José Navia Lame considera que, en medio de tanta celeridad, “la crónica escrita ha ido desapareciendo”, pues “existe hoy una resistencia frente a la reportería, a dedicar tiempo para investigar”. Cuestiona también la figura del periodista como protagonista.

“El reportero de antes -reflexiona- simplemente hacía periodismo, lo importante en ese proceso era la historia periodística; ahora el objetivo pareciera ser: `mírenme haciendo periodismo`.  Ese es el nuevo escenario, nacieron en un entorno digital y de redes y es lógico que los periodistas jóvenes funcionen así, pero yo prefiero el periodismo y a los reporteros `chapados a la antigua`“.

Sin embargo, su visión del futuro es optimista. “Diría que la crónica tendrá posibilidades siempre que, como decía Luis Tejada, el cronista encuentre ´algo de maravilloso en lo cotidiano´ y pueda ´hacer trascender lo efímero´“, concluye el reportero y profesor payanés, quien llegó a Bogotá de 20 años en una flota Gacela; sin familiares en la capital, salvo un  conocido que trabajaba en talleres de mecánica, aprendió a vivir del rebusque, “lo que me sirvió mucho en mi trabajo posterior como periodista y en especial como cronista”.
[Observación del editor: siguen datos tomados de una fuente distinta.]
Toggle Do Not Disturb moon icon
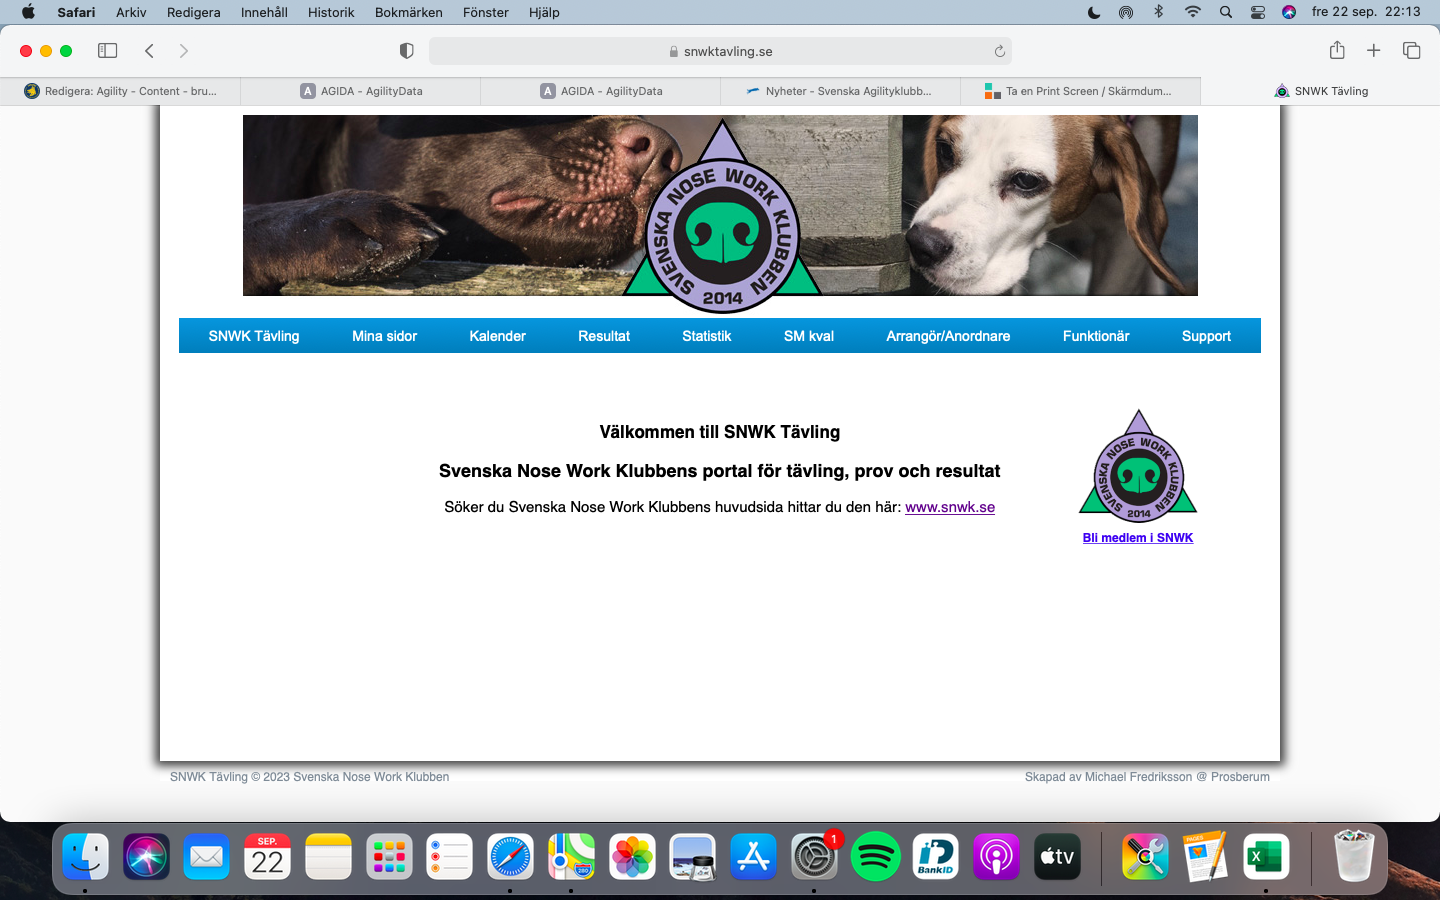 pyautogui.click(x=1094, y=12)
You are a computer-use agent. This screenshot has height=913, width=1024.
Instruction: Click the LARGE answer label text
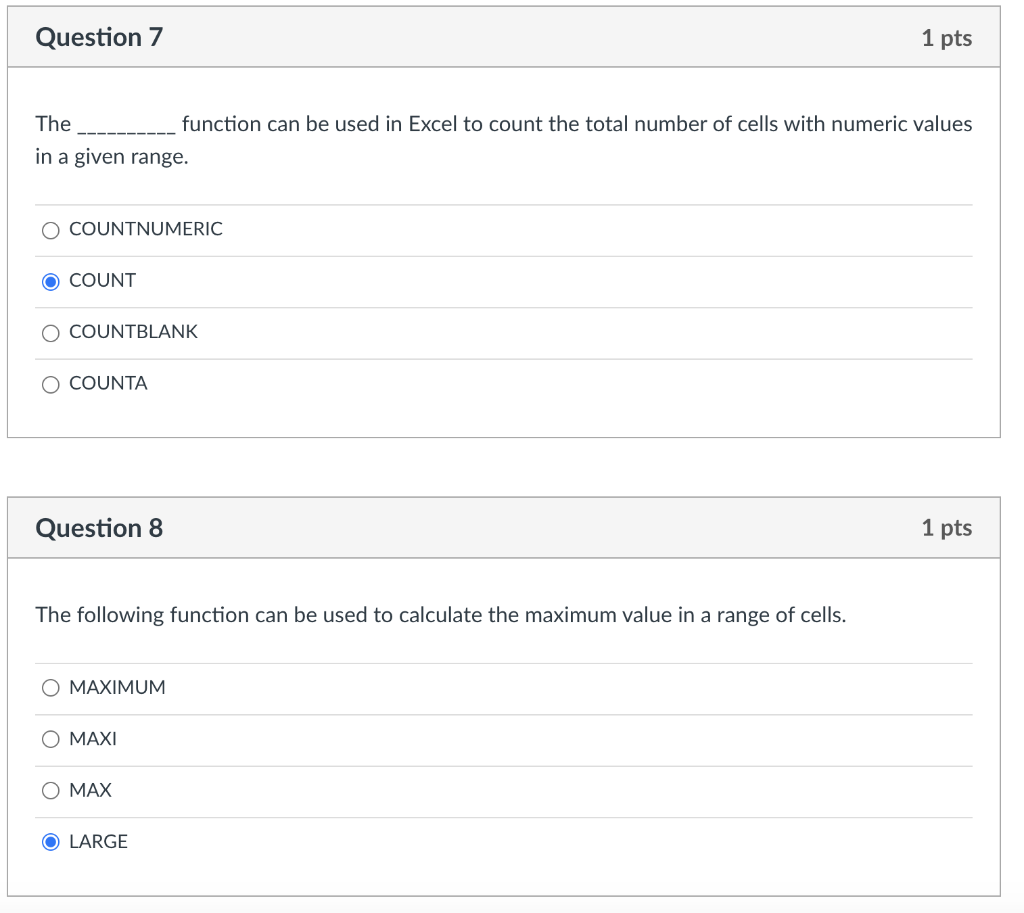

Escuche aquí la conversación con José Navia.

Daniel Salazar, periodista e investigador, afirma que “es muy relativo decir que pasó el tiempo de escribir crónicas larguísimas. El punto de fondo, me parece, es cómo se adaptan los géneros tradicionales y las nuevas narrativas a los medios digitales en un contexto en el que la inmediatez y la urgencia de los clics están desviando los valores periodísticos y captando la atención”.

Para él, si bien es cierto “que vivimos la era del periodismo rápido y funcional”, el tráfico no puede ser la única brújula que guie al periodismo. “Lo masivo –añade- no siempre es lo mejor. Pero si no hay más oferta de contenidos de valor, ¿hacia dónde vamos? Desde ahí también debe partir la autocrítica. Los contenidos, cortos o extensos, se leerán”.

Para Salazar son cronistas imprescindibles: Tom Wolfe, “que retrató una era y plasmó la vida cotidiana con tremendo detalle” y el maestro Gay Talese, “que comprendió las realidades de los seres humanos más allá de sus carátulas”.

Como lector empedernido de crónicas, todo lo que espero es que este texto, de dos mil veintitrés palabras, no haya infartado a nadie; si un día ocurre, me gustaría escribir esa primera crónica del lector que murió en su ley antes de que la crónica sea la siguiente víctima.

¡Larga vida para los cronistas, carajo!¡Maldito el día que matemos la crónica!